An important goal of image synthesis is to achieve accurate, efficient and consistent sampling and reconstruction of illumination varying over surfaces in an environment. A new approach is introduced for the treatment of diffuse polyhedral environments lit by area light sources, based on the identification of important properties of illumination structure. The properties of unimodality and curvature of illumination in unoccluded environments are used to develop a high quality sampling algorithm which includes error bounds. An efficient algorithm is presented to partition the scene polygons into a mesh of cells, in which the visible part of the source has the same topology. A fast incremental algorithm is presented to calculate the backprojection, which is an abstract representation of this topology. The behaviour of illumination in the penumbral regions is carefully studied, and is shown to be monotonic and well behaved within most of the mesh cells. An algorithm to reduce the mesh size, and an algorithm which selects between linear and quadratic interpolants are presented. The results show that the mesh size and the degrees of the interpolants can be reduced without significant degradation of image quality.

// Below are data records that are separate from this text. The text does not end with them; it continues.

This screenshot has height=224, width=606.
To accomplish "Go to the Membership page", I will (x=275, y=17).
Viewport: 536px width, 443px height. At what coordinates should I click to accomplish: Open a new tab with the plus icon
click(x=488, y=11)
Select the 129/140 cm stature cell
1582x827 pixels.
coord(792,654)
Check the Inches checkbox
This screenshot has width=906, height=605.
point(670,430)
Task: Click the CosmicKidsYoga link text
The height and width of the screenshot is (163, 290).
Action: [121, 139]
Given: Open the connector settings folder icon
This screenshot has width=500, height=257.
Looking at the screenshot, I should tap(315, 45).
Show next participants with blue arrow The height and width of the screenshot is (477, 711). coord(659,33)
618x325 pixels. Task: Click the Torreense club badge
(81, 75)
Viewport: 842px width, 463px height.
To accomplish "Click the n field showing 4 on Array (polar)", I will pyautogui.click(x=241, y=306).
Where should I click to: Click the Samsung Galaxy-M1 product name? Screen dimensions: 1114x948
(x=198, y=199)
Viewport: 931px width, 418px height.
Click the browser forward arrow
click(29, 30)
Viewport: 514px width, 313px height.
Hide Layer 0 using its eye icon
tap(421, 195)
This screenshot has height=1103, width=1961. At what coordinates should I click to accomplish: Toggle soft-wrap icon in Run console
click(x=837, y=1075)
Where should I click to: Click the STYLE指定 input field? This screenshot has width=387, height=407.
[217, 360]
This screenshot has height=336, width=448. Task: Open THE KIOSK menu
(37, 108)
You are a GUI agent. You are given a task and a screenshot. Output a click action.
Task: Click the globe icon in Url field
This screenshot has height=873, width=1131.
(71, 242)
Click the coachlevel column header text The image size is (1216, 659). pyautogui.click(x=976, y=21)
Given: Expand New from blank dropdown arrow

The preceding algorithms are combined into a complete structured sampling approach that allows accurate and efficient representation of illumination using interpolating polynomials for scenes with occlusion. Images with accurate shadows can be produced from the structured representation using either ray-casting or polygon rendering hardware. Finally, it is shown that our methodology generalises easily to the global illumination problem. An iterative solution to a Galerkin finite element approach is proposed, and it is shown how the structured algorithms provide a good initial approximation for the iteration, enhance efficiency for numerical integration and allow adaptive mesh modification. The structure driven global illumination algorithm thus promises significant improvement over previous higher-order finite element solutions.